EHF EMP from the source - 1, passing through a metal waveguide of circular cross section - 2, filled with a dielectric with ε / ε ₀ = 2.6 - 3, passing into the rod, excites a traveling wave in it. Through certain sections, dielectric rings with ε / ε ₀ = 8 - 4, which prevent the appearance of interference of antiphase waves, are installed on the rod. The antenna is placed in a sealed protective sheath - 5 of bioinert material.

An example of a specific implementation - In the device implemented by the authors, the radiating head of the AIST apparatus [7] is used as a source of EHF EMP, which is an EHF EMP generator on an avalanche-span diode. The dielectric rod is made of fluoroplastic, and the rings are made of hetinax. As a protective sheath, a protective cap made of polyethylene with a diameter of 10 mm was used, which is part of the AIST apparatus.

LITERATURE

1. Catcher B.C. Essays on general physiotherapy. Minsk, Science and Technology, 1994.

2. Devyatkov N.D., Golant M.B., Betsky O.V. Millimeter waves and their role in the process of life. M., Radio and Communications, 1991.

3. Davydov B.I., Timonchuk B.C., Antipov V.V. Biological action, regulation and protection against electromagnetic radiation. M., Energoatomizdat, 1984 (p. 104).

4. Glukhovsky G.I., Krevsky M.A., Koshurinov Yu.I., Zinina E.S., Vogralik M.V., Bugrov S.L., Tkachenko Yu.A. A method for determining the optimal value of the therapeutic frequency of the patient with resonant acupuncture EHF-therapy and a device for its implementation. Description of the invention to patent RU No. 2107486 C1, 1993.

5. Stoletova O.E., Kudryavtsev V.K., Zimin A.I., Sular L.M., Khvatov L.G., Zhukov D.S., Rychkov Yu.V., Lagutin P.N., Kononov V.A., Kramerov G.V., Gaponyuk P.Ya. Apparatus for EHF-therapy. Description of the invention to patent RU No. 2005510 C1, 1990.

6. Fradin A.Z. Microwave Antennas. M., Sov. Radio, 1957.

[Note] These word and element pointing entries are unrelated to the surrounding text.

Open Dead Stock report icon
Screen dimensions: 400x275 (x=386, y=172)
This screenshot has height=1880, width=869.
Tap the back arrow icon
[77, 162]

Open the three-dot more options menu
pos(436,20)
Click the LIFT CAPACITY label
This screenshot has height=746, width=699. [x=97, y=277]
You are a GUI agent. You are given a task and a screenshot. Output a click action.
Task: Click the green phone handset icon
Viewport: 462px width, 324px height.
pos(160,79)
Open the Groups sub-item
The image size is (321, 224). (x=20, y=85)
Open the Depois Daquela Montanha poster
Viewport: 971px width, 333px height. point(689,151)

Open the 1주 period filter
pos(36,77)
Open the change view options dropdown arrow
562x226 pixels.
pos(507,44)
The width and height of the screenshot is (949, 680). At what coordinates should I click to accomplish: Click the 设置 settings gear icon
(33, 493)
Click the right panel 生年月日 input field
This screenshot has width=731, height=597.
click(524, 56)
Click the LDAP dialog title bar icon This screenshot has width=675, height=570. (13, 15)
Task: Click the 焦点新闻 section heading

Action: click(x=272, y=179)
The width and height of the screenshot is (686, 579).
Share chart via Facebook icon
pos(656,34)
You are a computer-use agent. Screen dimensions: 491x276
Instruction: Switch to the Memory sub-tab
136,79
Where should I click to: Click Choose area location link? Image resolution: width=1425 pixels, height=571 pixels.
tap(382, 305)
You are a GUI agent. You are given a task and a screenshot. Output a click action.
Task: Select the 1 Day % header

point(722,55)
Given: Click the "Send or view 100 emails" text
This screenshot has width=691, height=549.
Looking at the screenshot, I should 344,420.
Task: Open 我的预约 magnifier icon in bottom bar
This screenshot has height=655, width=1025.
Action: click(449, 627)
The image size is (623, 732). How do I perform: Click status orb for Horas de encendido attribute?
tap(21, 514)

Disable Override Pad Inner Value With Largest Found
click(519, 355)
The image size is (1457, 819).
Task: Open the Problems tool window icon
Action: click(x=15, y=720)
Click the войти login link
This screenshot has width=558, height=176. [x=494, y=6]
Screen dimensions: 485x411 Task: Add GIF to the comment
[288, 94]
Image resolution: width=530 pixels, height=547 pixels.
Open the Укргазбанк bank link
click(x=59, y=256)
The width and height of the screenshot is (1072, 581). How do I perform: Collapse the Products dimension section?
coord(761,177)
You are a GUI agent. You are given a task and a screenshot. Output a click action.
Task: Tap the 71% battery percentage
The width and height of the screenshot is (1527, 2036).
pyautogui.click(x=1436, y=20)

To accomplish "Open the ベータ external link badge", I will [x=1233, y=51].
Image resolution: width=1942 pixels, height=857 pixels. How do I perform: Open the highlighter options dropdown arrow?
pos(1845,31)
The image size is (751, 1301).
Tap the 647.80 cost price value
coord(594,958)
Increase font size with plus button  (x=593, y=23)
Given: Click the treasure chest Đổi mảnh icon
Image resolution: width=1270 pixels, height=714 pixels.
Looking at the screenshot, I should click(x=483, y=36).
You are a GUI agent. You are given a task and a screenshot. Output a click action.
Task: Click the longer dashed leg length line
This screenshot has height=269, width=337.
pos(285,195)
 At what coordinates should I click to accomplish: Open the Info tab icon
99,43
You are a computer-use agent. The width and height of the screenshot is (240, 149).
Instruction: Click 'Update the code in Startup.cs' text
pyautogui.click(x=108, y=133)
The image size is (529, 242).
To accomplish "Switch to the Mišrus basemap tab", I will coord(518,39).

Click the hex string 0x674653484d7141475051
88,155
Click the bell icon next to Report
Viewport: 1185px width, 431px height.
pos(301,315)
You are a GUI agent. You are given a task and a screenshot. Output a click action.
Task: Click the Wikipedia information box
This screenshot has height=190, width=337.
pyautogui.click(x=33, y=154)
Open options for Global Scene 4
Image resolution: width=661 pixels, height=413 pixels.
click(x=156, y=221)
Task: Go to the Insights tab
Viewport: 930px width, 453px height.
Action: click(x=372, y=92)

7. Apparatus for microresonance effects of AIST. Operation manual DAKZH 941526.003 OM.

Claims (1)

A device for intracavitary exposure to EHF EMP, containing a dielectric antenna connected through a waveguide to an EMP source, made in the form of a rod of dielectric and placed in a sealed protective sheath of bioinert material, characterized in that on the rod of a dielectric with relative permittivity ε / ε _o = 2.6 are inserted at certain intervals of the dielectric ring with ε / ε _о = 8.